In the present embodiment, negative electrode 102 is fixing, and stand 101 suitably rotates masking shield 105 along the A rotation around the shaft of arrow P direction, and the operation from step 1 to step 5 in the execution graph 7.After step 5 was finished, film was formed on the prospective region last time on the substrate 104 in the step 1 of Fig. 7, and substrate 104 is rotated 180 °, and the step 1 of execution graph 7 is to step 5 once more.

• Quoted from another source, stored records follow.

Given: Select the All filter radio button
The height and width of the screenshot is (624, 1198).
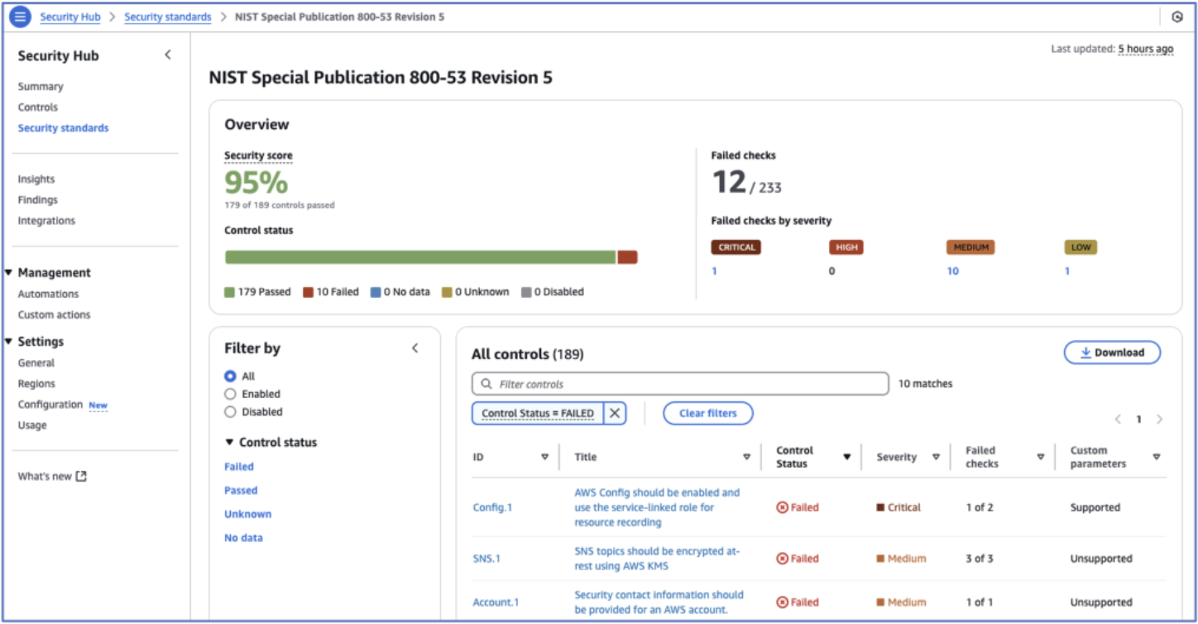Looking at the screenshot, I should (232, 376).
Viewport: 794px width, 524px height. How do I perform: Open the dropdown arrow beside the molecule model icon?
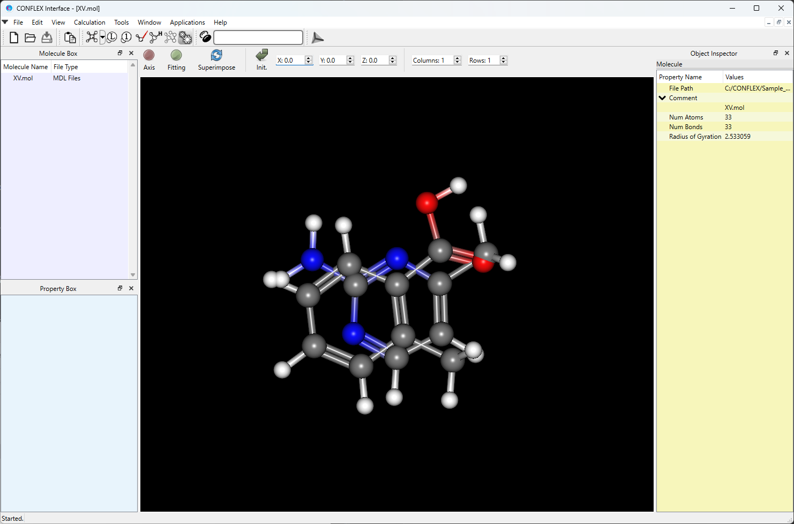click(x=102, y=38)
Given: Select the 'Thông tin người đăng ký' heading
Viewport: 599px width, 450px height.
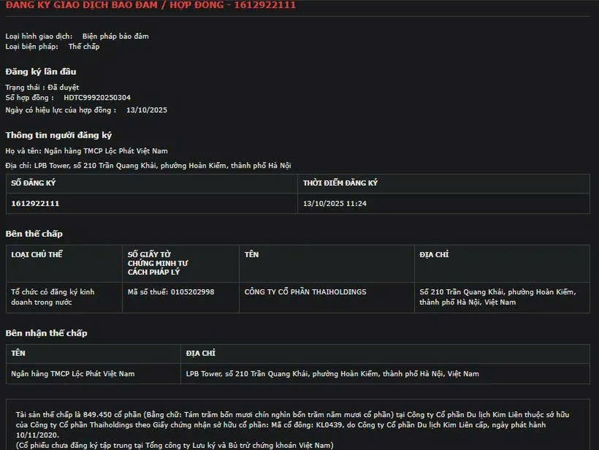Looking at the screenshot, I should click(x=58, y=135).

Particularly, in each step of Fig. 7, masking shield 105 and stand 101 so that the mode that the angle that forms between the normal of substrate 104 and the line Y drops in the predetermined angular be rotated independently.

For example, when sputtering particle is 30 ° (input angle is that the per-cent of about 30 ° sputtering particle is maximum) with respect to the principal angle of incidence degree of substrate 104, control the rotation of masking shield 105 and stand 101 as follows: making the angle that forms between substrate 104 (normal of the substrate seating surface of stand 101) and the line Y is about 30 °, i.e. the incident angle of high per-cent of sputtering particle.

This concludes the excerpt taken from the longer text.